THE ENCEPHALOPATHIC PHASE

​

The encephalopathic phase of AGS causes permanent neurological damage, which is usually severe. Medical imaging reveals deterioration of the brain’s white matter (leukodystrophy). White matter consists of nerve fibers covered with myelin, a substance that insulates and protects nerves.
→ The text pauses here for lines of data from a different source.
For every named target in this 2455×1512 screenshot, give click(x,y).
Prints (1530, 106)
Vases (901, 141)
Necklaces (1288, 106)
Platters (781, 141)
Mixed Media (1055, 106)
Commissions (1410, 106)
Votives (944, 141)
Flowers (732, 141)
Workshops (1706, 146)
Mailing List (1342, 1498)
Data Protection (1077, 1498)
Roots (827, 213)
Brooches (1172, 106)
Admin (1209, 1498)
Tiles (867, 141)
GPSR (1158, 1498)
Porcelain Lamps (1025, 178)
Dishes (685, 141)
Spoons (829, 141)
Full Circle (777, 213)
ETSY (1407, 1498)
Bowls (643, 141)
Affected individuals also show abnormal calcium deposits (calcifications) in the brain.

 

FREQUENCY

​

Aicardi-Goutières syndrome is a rare condition, estimated to occur in fewer than 1 in 100,000 children. The exact prevalence is unknown.

 

CAUSES

​

Mutations in several genes can cause Aicardi-Goutières syndrome. Some of these genes, including TREX1, RNASEH2A, RNASEH2B, and RNASEH2C, provide instructions for making nucleases—enzymes that help break down DNA and RNA molecules when they are no longer needed. These DNA and RNA fragments may be generated during processes such as transcription (the first step of protein production), DNA replication, DNA repair, apoptosis (cell death), and other cellular functions. Mutations in these genes may result in absent or impaired enzyme function, leading to the accumulation of unwanted DNA and RNA within cells. These molecules may be mistaken by the body as viral genetic material, triggering immune responses across multiple systems. This leads to encephalopathy, skin lesions, and other symptoms of AGS. Mutations in other genes, including SAMHD1, IFIH1, and ADAR, also contribute to AGS. These genes are involved in regulating the immune system. Mutations cause inappropriate activation of immune responses, leading to inflammatory damage in the brain, skin, and other organs.

 

INHERITANCE

​

Aicardi-Goutières syndrome can be inherited in different ways. In most cases—caused by mutations in ADAR, TREX1, RNASEH2A, RNASEH2B, RNASEH2C, and SAMHD1—the condition is inherited in an autosomal recessive pattern. This means both copies of the gene in each cell carry mutations. The parents typically carry one mutated gene each but do not show symptoms. When caused by mutations in the IFIH1 gene, or certain severe mutations in TREX1 or ADAR, AGS is inherited in an autosomal dominant pattern. This means one mutated copy of the gene is sufficient to cause the disorder. These dominant cases often result from new (de novo) mutations and may occur in individuals with no family history of the condition.